■ **What is expected**
Count how many lines in the listing below contain the string "icon", treating uppercase and lowercase as different, and give only the number.

□ □ □

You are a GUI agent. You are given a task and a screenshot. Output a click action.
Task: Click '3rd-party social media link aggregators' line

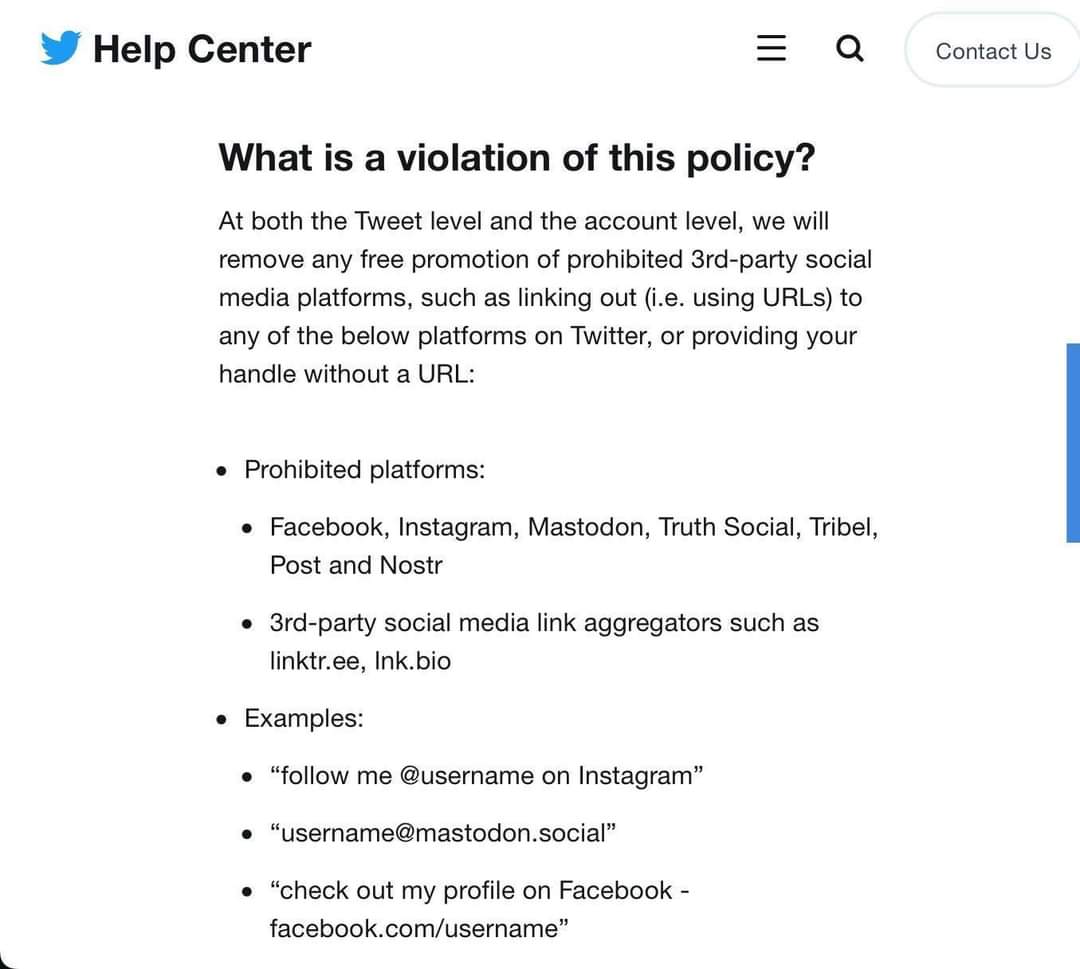pyautogui.click(x=544, y=623)
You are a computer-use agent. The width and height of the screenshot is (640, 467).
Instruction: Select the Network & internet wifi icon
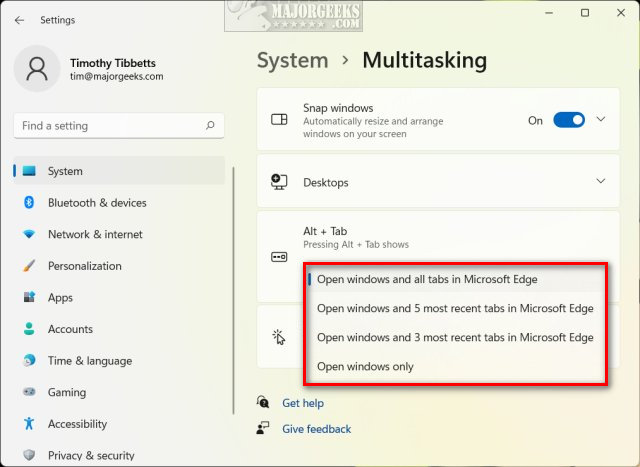[29, 234]
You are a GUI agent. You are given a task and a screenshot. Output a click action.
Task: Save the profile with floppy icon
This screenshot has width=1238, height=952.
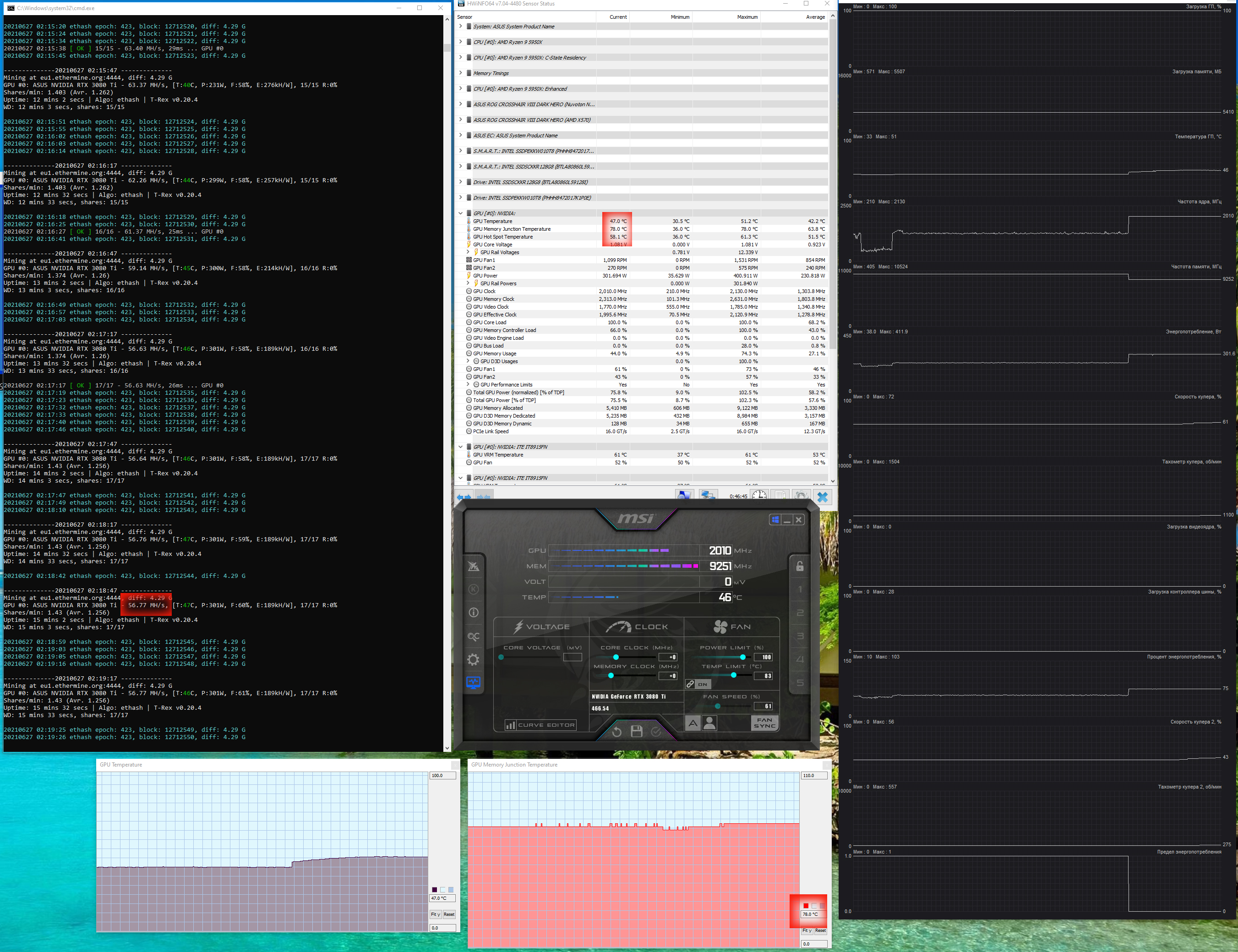pos(637,732)
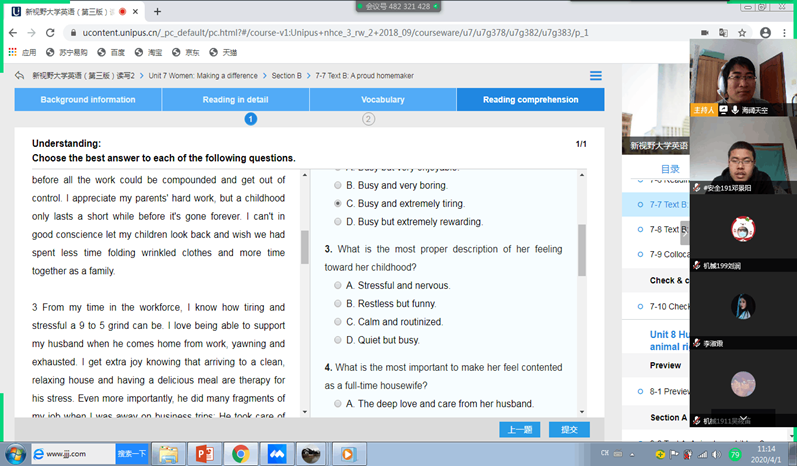Viewport: 797px width, 466px height.
Task: Click the back arrow before course title
Action: 19,76
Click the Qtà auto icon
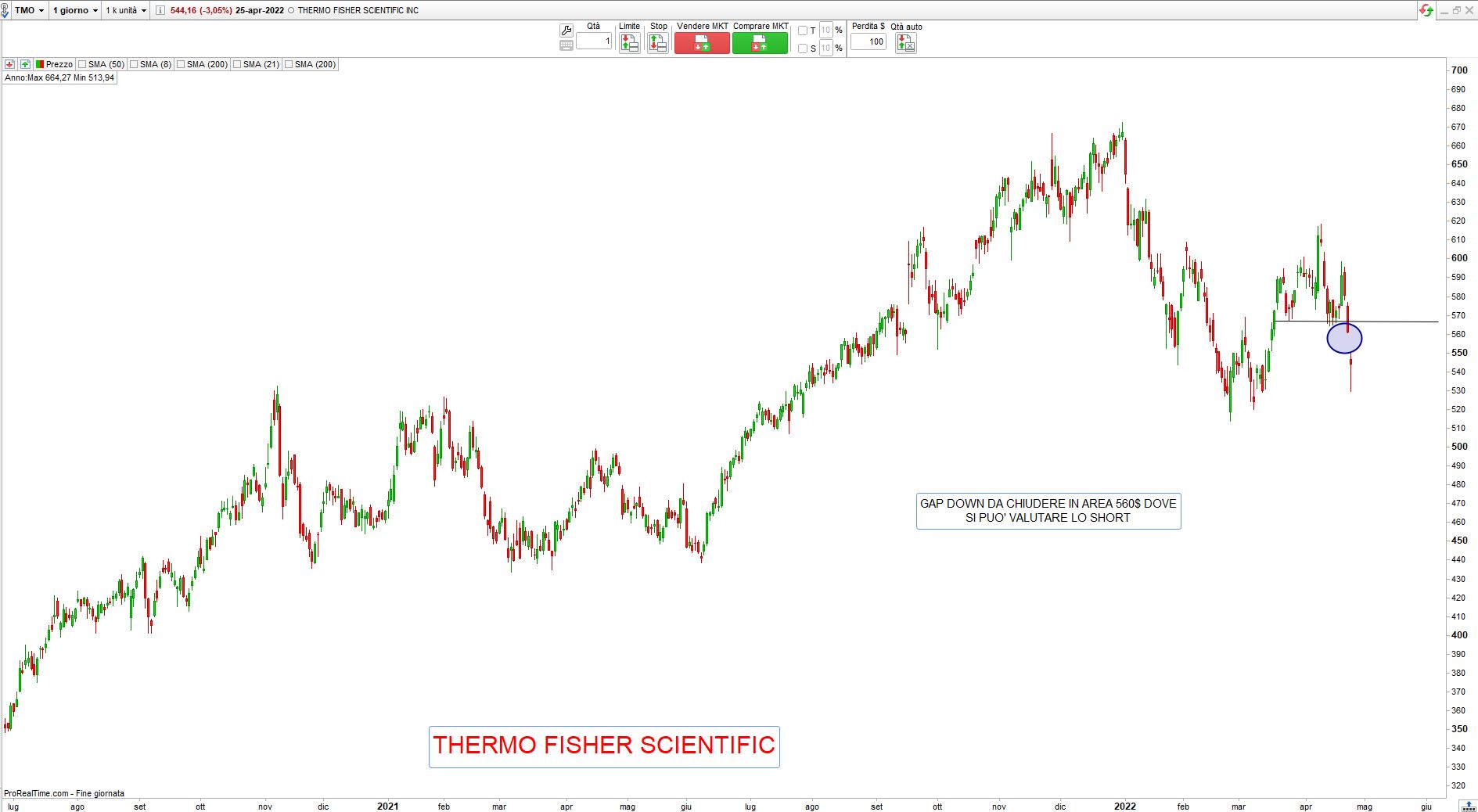The image size is (1478, 812). pyautogui.click(x=905, y=43)
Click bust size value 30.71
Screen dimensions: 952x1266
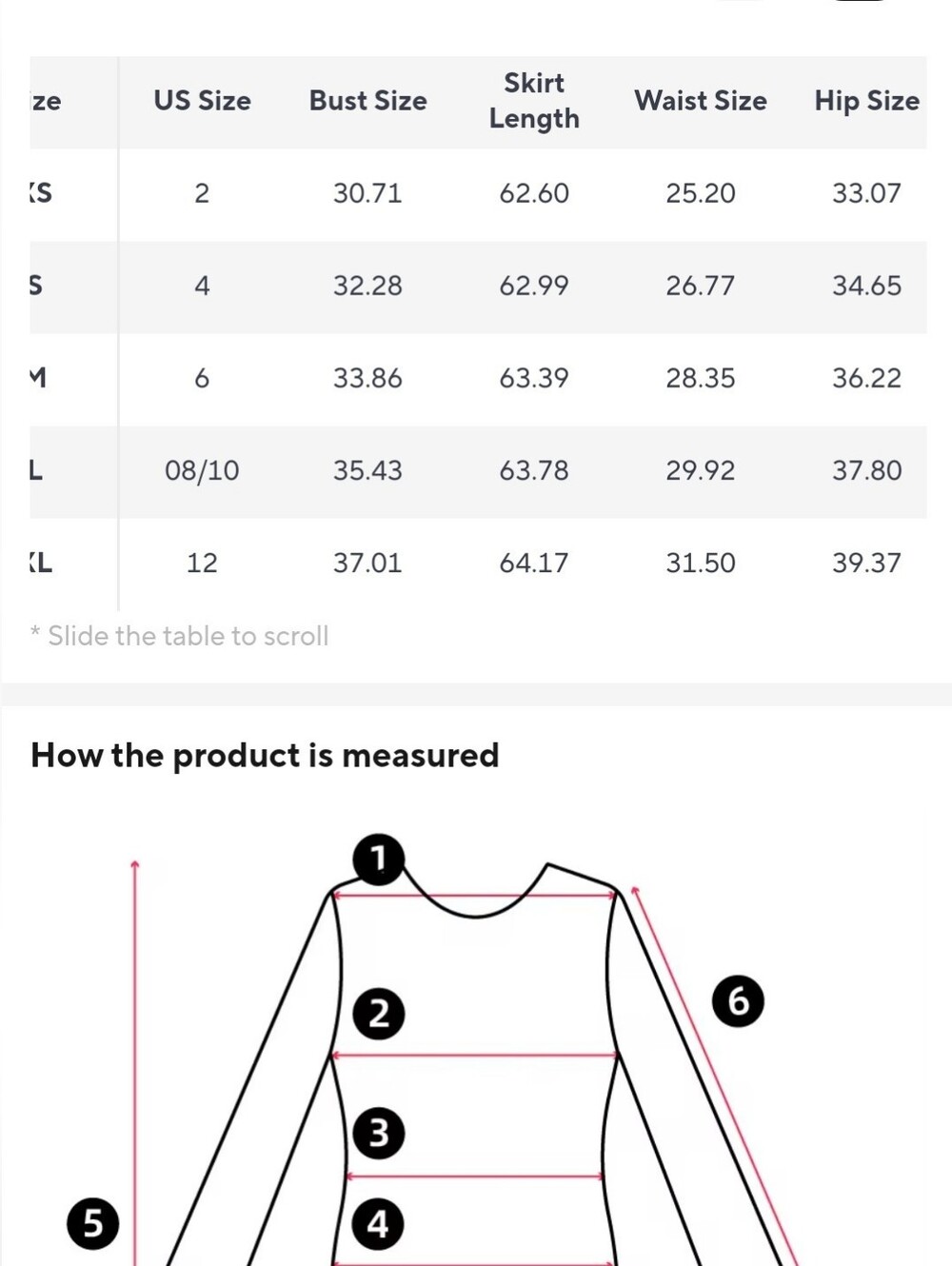pos(367,193)
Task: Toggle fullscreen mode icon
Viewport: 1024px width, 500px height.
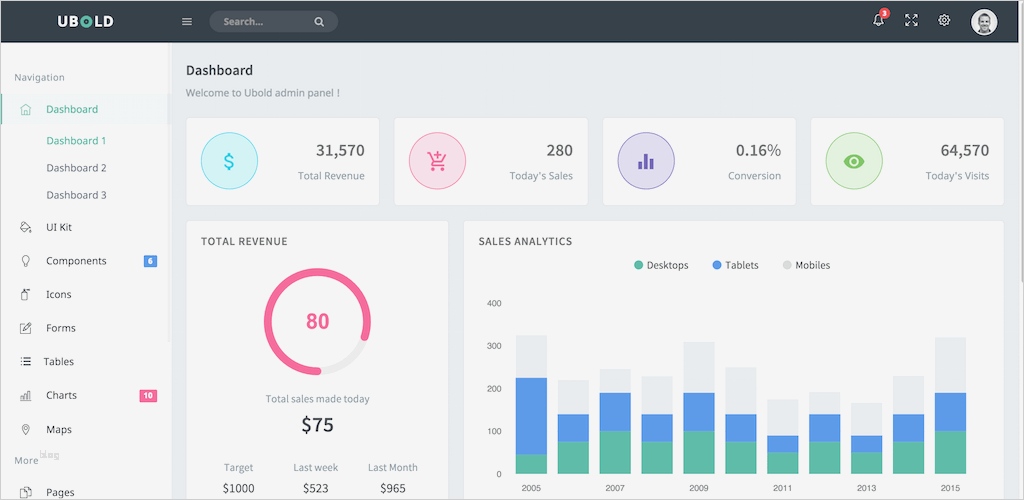Action: click(x=911, y=20)
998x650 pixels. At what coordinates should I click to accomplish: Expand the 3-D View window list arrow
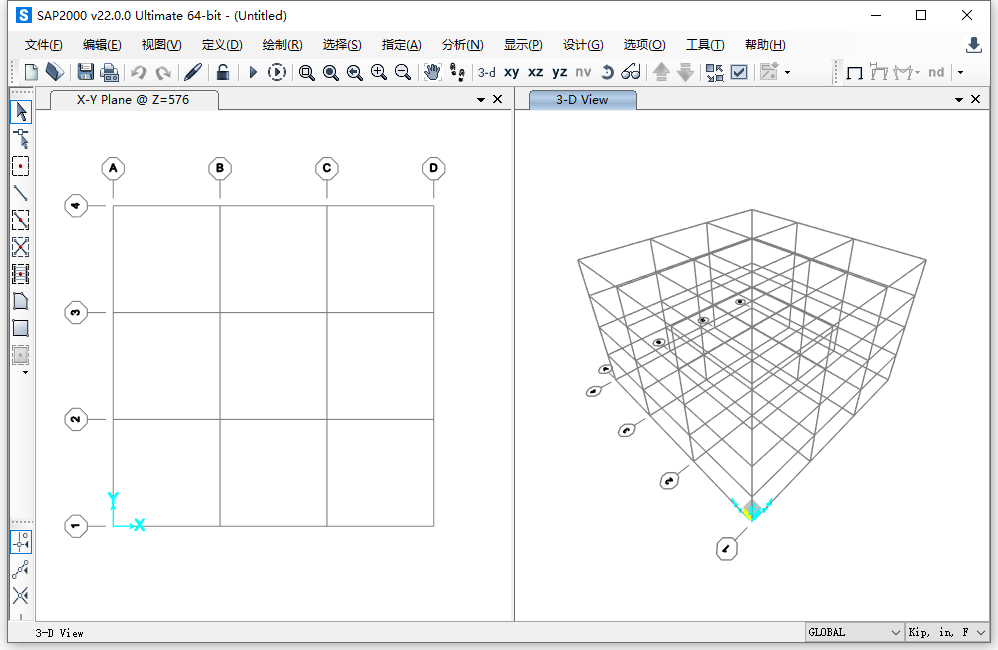(x=959, y=100)
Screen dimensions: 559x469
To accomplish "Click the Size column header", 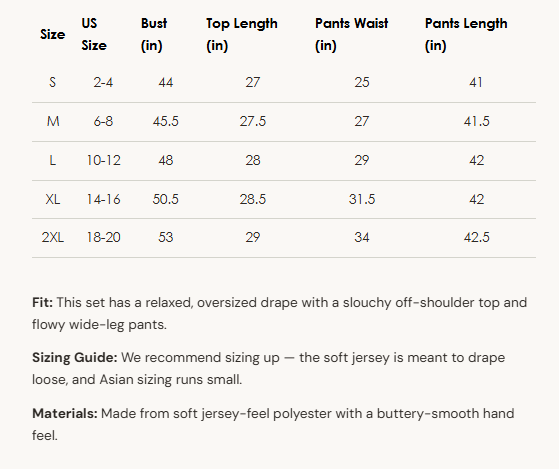I will [x=52, y=35].
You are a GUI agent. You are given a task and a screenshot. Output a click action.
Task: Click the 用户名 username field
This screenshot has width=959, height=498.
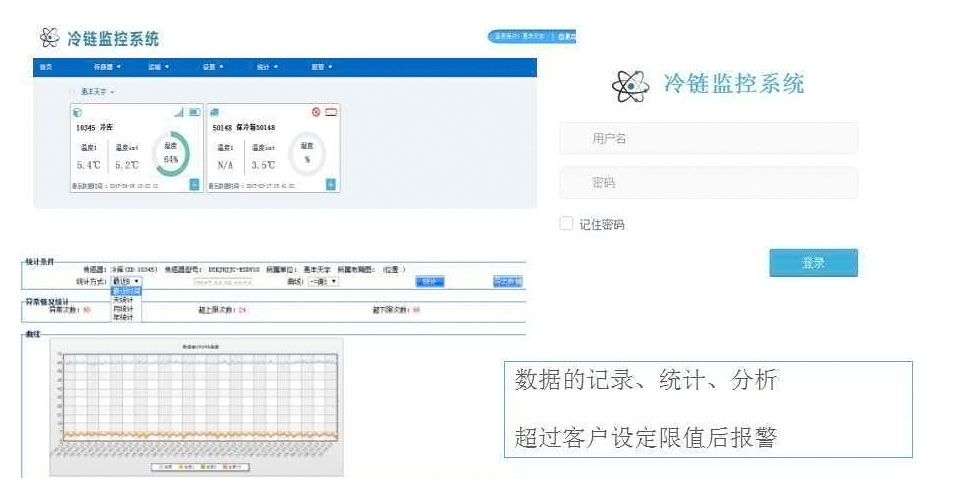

□ □ □

■ **Result below**
4